- L'Assemblée a
adopté le 15 janvier la loi de Finances 2002, qui
prévoit un budget en déficit de 24,2
milliards de francs CFA (36,5 millions d'euros). Les
recettes ont été fixées à
134,3 mds FCFA (204,8 M EUR) et les dépenses
à 158,5 mds FCFA.
- Le déficit prévisionnel, en
augmentation de 56% par rapport à 2001, traduit un
accroissement de la dépendance du pays envers les
partenaires extérieurs, au terme d'une
année marquée par une forte
instabilité politico-militaire.
- Les prévisions de recettes propres
s'élèvent à 75,8 mds FCFA (+6%),
tandis que les financements extérieurs, sous forme
de dons ou de prêts sont de l'ordre de 58,5 mds.

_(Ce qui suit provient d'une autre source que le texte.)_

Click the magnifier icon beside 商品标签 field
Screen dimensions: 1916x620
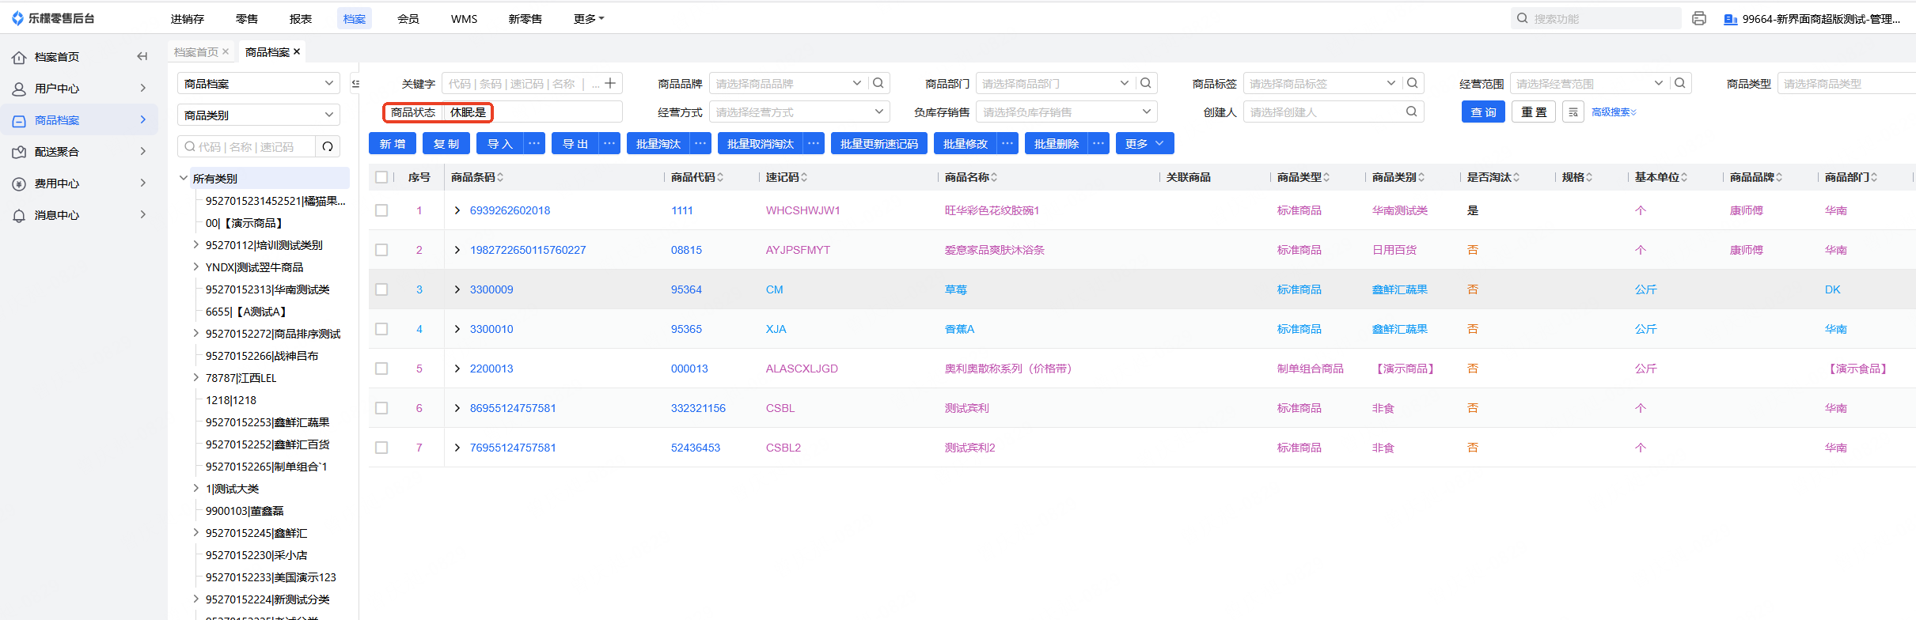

- Les autorités tablent sur des augmentations
des impôts directs et indirects, respectivement de
17,21% et 25,4%, grâce à
l'élargissement de l'assiette de certains
impôts, d'une amélioration des performances
des régies financières et de la hausse de
certaines taxes.
- Ce budget, adopté à la
quasi-unanimité des députés
présents, de la majorité comme de
l'opposition, prévoit par ailleurs une
augmentation de 23% du remboursement du service de la
dette par rapport à 2001.
- La RCA a signé en octobre dernier un programme
intérimaire de six mois avec le FMI, susceptible
de déboucher sur la conclusion d'un accord
triennal en mars.
- Lors de la discussion budgétaire, le
député d'opposition Abel Goumba a
critiqué l'augmentation de 42% du budget
affecté à la présidence de la
République, due pour partie à une
augmentation des salaires des personnels.
- Les budgets de certains ministères
bénéficient d'augmentations substantielles:
+43% pour les Finances, +25% pour la Défense.